Raising Monarch Butterflies

This is an entry about raising caterpillars into butterflies or moths. I’ve been doing a lot of that this summer – it’s a great science project for kids or adults. It’s fun, I always learn a lot, and it’s good for the butterflies and moths too – when you put the caterpillars in a cage, you protect them from predation, and many more of them live to grow up.
One of the easiest caterpillars to start with is a Monarch. Monarch butterflies lay their eggs on milkweed plants, so if you can identify a milkweed, and look under the leaves during the summer, you can usually find eggs or small caterpillars.
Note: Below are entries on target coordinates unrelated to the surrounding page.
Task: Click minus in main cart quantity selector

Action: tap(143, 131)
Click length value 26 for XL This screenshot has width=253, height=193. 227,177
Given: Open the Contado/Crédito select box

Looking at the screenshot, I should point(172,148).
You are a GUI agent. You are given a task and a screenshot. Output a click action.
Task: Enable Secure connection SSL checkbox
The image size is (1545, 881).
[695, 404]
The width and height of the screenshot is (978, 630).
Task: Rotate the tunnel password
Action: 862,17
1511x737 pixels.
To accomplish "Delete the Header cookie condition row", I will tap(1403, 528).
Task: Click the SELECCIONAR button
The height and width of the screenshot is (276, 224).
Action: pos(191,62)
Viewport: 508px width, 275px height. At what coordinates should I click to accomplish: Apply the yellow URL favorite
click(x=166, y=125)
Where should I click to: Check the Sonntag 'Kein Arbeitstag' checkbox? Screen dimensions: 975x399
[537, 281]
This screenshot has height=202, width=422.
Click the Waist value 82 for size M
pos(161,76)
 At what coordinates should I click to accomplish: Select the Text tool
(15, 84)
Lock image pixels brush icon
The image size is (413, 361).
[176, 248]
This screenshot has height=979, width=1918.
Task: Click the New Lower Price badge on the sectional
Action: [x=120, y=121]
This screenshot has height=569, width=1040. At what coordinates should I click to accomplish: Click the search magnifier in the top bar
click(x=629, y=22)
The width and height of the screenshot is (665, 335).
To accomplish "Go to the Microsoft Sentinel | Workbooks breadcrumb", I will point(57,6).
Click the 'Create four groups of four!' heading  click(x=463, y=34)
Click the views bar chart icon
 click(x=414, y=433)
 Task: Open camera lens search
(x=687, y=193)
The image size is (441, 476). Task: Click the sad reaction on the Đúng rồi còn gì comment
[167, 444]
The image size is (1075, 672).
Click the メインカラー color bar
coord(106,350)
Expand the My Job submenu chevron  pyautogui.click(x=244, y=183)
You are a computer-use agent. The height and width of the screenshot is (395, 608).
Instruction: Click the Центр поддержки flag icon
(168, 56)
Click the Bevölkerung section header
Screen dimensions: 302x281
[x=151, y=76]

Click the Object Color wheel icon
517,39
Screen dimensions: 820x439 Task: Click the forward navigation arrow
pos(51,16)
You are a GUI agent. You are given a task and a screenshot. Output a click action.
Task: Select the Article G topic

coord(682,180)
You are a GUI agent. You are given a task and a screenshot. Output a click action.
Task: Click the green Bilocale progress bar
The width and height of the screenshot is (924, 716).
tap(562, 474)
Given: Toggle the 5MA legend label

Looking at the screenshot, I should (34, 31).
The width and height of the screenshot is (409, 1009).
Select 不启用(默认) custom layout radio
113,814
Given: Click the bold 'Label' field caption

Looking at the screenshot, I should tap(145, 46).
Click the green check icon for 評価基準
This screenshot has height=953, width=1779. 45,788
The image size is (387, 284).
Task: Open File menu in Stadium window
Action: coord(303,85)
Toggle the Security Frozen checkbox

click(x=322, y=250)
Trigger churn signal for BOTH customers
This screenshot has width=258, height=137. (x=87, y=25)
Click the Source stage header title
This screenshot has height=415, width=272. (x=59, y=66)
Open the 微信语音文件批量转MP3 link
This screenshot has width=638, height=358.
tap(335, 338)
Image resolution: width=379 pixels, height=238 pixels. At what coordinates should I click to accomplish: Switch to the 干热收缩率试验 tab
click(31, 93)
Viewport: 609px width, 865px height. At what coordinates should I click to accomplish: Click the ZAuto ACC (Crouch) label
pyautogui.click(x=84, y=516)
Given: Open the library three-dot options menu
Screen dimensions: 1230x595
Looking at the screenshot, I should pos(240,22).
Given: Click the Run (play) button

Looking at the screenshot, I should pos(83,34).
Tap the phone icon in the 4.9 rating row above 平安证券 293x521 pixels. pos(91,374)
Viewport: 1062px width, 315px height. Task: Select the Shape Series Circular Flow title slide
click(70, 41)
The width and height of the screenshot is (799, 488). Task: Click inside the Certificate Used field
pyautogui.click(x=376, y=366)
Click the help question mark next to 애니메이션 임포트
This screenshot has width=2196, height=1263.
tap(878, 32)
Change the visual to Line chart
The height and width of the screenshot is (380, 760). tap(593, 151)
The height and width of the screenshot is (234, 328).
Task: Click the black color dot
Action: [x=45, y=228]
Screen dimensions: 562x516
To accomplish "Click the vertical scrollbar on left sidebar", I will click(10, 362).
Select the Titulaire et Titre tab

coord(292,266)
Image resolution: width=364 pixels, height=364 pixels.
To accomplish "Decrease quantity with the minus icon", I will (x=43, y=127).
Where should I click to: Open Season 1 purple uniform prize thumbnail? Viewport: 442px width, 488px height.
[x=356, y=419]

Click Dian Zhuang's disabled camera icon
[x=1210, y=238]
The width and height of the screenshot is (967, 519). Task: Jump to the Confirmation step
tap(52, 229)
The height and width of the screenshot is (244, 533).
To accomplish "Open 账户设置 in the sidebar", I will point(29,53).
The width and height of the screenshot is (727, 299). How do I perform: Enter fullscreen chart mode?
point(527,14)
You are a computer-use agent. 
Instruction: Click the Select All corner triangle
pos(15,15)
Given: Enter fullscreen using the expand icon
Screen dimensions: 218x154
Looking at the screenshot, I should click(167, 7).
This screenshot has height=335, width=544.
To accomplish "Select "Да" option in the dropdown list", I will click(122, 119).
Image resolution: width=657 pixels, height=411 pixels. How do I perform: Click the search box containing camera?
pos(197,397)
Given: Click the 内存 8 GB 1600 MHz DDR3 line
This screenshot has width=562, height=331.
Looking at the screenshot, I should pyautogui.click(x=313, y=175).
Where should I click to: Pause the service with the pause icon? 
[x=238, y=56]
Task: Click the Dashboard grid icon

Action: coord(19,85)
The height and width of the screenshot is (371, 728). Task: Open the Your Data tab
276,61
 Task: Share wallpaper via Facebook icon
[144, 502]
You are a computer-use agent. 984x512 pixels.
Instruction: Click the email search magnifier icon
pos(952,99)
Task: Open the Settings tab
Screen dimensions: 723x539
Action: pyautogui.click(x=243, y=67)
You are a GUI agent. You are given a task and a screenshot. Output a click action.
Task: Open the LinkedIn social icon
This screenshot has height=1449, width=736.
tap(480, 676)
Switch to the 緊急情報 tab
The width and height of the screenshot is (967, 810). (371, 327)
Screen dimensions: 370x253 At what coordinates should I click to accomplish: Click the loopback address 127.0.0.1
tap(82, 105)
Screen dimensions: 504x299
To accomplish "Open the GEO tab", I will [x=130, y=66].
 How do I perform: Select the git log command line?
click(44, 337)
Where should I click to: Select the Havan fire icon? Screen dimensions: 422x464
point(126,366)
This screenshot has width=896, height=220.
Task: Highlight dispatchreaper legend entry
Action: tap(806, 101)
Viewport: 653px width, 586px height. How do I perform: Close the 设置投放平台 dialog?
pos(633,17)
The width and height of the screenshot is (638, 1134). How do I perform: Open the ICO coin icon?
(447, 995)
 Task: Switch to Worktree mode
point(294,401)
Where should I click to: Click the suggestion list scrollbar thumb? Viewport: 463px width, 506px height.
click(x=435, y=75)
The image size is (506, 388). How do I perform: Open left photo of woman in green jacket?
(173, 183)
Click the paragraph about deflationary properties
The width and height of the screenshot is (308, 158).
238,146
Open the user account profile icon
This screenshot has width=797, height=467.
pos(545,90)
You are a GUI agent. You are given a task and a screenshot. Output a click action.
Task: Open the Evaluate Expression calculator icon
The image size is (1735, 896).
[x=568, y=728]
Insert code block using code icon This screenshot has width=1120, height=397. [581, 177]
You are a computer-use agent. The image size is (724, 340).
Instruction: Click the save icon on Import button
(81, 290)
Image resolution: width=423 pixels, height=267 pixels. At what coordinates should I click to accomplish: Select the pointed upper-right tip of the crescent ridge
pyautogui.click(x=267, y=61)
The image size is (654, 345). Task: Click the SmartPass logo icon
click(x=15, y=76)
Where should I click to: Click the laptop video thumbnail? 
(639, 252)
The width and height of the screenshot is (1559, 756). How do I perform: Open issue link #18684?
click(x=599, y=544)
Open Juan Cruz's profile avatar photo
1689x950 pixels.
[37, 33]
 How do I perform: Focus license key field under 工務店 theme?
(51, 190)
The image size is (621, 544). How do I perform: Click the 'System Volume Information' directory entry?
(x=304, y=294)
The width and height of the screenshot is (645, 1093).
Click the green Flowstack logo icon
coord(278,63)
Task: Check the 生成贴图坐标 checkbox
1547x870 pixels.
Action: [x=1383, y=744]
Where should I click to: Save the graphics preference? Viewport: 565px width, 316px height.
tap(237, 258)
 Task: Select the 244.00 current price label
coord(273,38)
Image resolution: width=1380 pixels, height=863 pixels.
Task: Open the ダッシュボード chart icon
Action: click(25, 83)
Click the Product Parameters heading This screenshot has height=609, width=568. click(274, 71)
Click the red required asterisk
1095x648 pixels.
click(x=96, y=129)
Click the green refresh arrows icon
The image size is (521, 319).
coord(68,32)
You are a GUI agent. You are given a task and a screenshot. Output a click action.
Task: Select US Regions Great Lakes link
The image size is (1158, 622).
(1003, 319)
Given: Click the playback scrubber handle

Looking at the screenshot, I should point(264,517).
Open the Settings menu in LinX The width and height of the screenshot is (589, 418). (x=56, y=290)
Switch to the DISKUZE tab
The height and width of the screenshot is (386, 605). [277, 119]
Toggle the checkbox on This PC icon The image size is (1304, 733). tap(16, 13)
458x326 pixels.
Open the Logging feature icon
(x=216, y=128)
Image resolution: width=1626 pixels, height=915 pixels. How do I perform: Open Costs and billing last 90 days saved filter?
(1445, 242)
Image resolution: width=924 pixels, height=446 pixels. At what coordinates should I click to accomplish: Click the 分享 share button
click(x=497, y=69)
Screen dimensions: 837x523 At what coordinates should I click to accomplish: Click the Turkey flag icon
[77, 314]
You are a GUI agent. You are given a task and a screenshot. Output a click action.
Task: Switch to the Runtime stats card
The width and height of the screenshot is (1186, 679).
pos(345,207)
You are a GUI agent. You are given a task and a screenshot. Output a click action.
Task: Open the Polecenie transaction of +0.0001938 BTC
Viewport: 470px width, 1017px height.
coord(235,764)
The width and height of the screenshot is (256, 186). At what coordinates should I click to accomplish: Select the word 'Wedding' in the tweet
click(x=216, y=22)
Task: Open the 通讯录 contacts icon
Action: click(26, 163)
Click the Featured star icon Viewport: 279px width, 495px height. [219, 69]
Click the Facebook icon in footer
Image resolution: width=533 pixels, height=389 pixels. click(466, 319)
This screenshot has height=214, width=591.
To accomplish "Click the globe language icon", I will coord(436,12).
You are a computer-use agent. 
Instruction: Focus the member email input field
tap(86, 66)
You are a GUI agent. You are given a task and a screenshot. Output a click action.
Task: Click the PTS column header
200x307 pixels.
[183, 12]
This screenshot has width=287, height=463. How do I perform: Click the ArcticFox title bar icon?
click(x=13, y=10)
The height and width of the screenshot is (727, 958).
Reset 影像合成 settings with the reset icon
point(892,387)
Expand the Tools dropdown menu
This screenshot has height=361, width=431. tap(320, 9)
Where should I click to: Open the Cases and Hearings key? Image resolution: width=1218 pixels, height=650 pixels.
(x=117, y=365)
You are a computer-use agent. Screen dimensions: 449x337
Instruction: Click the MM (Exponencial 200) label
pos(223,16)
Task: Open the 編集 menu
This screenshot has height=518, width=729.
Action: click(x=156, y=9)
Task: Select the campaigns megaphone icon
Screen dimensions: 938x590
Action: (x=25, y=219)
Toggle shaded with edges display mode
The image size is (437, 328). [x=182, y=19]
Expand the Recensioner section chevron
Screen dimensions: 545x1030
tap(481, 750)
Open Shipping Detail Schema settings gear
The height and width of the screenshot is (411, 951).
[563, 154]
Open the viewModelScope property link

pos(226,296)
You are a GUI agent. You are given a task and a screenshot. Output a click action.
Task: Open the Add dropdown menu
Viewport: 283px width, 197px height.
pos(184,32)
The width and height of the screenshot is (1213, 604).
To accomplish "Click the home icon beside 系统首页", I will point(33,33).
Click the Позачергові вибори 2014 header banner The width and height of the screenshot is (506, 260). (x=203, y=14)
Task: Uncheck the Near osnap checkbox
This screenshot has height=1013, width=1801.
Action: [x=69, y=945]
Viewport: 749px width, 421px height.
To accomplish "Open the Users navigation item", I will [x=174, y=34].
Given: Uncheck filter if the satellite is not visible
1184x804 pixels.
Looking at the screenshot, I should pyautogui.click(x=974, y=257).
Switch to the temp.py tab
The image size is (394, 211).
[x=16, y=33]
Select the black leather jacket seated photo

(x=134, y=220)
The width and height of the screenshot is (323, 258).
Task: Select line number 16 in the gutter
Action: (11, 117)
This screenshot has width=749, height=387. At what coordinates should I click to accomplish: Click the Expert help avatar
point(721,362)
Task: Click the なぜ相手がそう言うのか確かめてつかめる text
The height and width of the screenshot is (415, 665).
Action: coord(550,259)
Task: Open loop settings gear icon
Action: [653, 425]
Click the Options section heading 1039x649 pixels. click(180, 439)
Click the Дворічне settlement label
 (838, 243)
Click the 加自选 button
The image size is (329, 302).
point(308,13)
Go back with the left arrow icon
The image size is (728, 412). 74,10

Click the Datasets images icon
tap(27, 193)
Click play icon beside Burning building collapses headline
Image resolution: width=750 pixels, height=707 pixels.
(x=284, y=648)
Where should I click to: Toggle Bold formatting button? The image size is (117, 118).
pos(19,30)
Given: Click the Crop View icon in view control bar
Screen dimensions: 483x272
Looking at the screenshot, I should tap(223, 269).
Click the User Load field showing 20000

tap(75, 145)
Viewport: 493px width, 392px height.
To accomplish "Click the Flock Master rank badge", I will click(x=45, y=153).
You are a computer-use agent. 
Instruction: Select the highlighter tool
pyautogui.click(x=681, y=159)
Here’s a picture of Common Milkweed. There are several kinds of milkweeds, but this one is easy to find, and it’s usually in waste places so no one minds if you pick some.

I like finding the eggs, because then I know the caterpillars will be healthy.  When I collect caterpillars, many of them turn out to have parasitoids. It’s pretty discouraging to raise a bunch of caterpillars, and then have them turn into wasps instead of butterflies.  (Normally only a few butterflies per mated pair survive – that’s life in the wild.  Parasititoids have to eat too!)

Here’s a photo of a monarch egg on a milkweed leaf. It’s that tiny light colored dot on the underside of the biggest leaf.

Here it is close-up.

The egg is light green or white, and about the size of a pencil point. There will usually be no more than one on the underside of a leaf. I cut off the leaf, or the stalk with the leaf on it, and put the stem into some water. It’s good to cover the water so when the caterpillar hatches, it doesn’t climb into the water and drown. (Caterpillars aren’t very smart about that.) I usually stuff a wad of waxed paper or plastic wrap into the neck of the water jar.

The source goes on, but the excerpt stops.